The single of the album, “Dour Percentage,” plays out like an easy listening song from the seventies.  With a melody that recalls Diana Ross and a textural flute that approximates some of Sufjan Stevens‘ more extraterrestrial arrangements, this song is the chimera’s most publicly presentable head.  Although straying from the 40-day wilderness that the rest of the album simulates, “Dour Percentage” is no Judas, and does not betray the complex abusiveness of the album for a bag of silver royalties.  I have, though, always admired Barnes‘ willingness to “sellout” (IE his Outback ad campaign).  It gives him a relatable, working-class edge over more puristic artists—but this song is not a great example of his commercial sensibility.

In a recent experiment, Kevin sought to determine the solubility of Elliot Smith in an Of Montreal composition.  The results of the inquiry produced the first twenty seconds of “Wintered Debts.”  The allusion is easy to miss, as it is short lived and indeed dissolves into Of Montreal’s typical asexual harmonies; but for those twenty seconds, the songsmith plays Virgil, taking us into the Inferno and putting us in conversation with our dear, beloved sad-boy-singer.  Barnes-as-Virgil-as-Smith haunts us using whispery “Needle in the Hay” vocals and Roman Candle guitar.  Channeling Smith carries some of his own relational implications.  I’m not one for celebrity conspiracy theories, but, in the context of Paralytic Stalks, it seems interesting to bring up that Smith’s live-in girlfriend is an unofficial suspect in the mystery surrounding his stabbings.  After all, Paralytic Stalks is about the kind of love that will stab you twice in the chest and then misspell your name on the forged suicide note.

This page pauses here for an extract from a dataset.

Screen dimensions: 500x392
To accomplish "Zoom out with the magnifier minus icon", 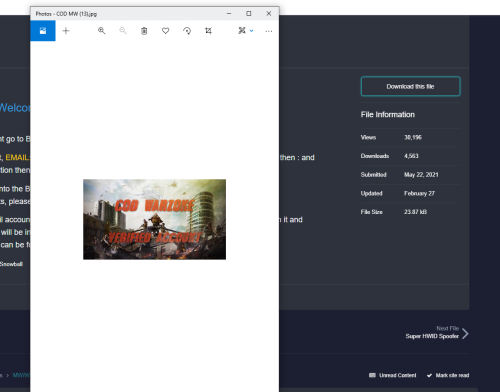I will tap(123, 31).
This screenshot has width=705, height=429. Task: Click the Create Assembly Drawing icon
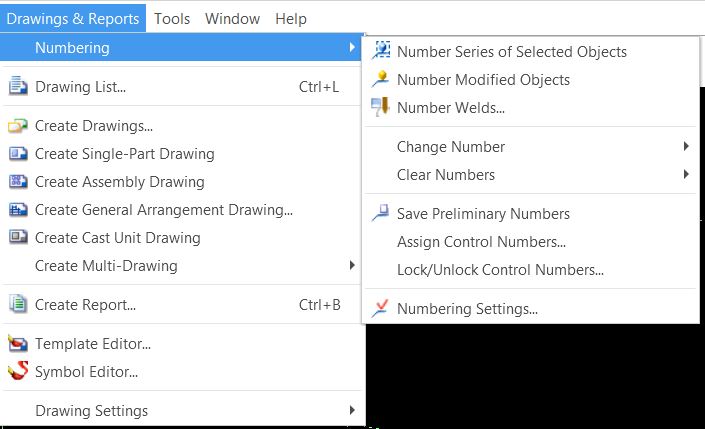pyautogui.click(x=18, y=182)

But sure enough, Smith is only channeled for a mere moment and then, is exorcised into a vast pop odyssey revolving around “too much bitterness”.  The through-composition takes a surprising country turn, introducing slide guitar and a two-step beat that eventually, gives away to the sound of crippling depression.  Bringing in a boldly abstract movement, Barnes indeed has composed the sound of circular reasoning.  Sandwiched between songs that are best described as pop, this section of the new release seems to depict the manic and the depressive.

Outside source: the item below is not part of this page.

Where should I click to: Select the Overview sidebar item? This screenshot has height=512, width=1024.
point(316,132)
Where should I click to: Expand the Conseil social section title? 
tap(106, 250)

The next ten minutes are a portrait of the artist as a deaf-mute on the couch, unresponsive and absent.  It is a fever dream that you don’t know how to wake up from.  As a mechanism of this album, “Exorcismic Breeding Knife” definitely performs.  The feelings are all there. It is however, almost unlistenable.  What Barnes does not quite succeed at is infusing this movement with enough ethos to persuade the listener away from the “skip-track” switch.  I am glad that he included it in the album—it goes there.  I, unfortunately, don’t want to follow him there and maybe that’s on me.

But in the end, I guess this is the stuff of love.  At its most romantic, it approximates the demon, codependence.  At it’s most flaccid, it’s a cycle of insecurities that get exposed on repeat.  “I love how we’re learning from each other” though.  My dad explains love as a set of gears that don’t quite match.  The metaphor gets a little overextended, but the truth of the matter—the same truth that Kevin Barnes is after—is that love is the process by which we are ground down to the shape of our other.  It must be a loss of self, if it’s meant to be successful.  The flying of sparks is from the immense friction of two different metals touching at high speeds.

Maybe there is something unhealthy about feeling bound to a person that is a continual source of pain—for the source of “200 thousand years of viciousness” to also be “the only one that ever put money on me”.  It is self-destructive for sure; but to take it out of the realm of poetry and inject it into real life, consider this: Barnes’ wife Nina is one of the brains behind the Of Montreal stage production.  Her signature is on this album as well as Kevin’s—a mutual accusation and apology.  As they partner in putting on the abusive-relationship show, they simultaneously exhibit a portrait of a highly functional couple, perfectly aware of how twisted and “dehumanizing” love actually is; and choosing it anyway.  Somehow, the honey-moon-gone-wrong is still the better option for some people.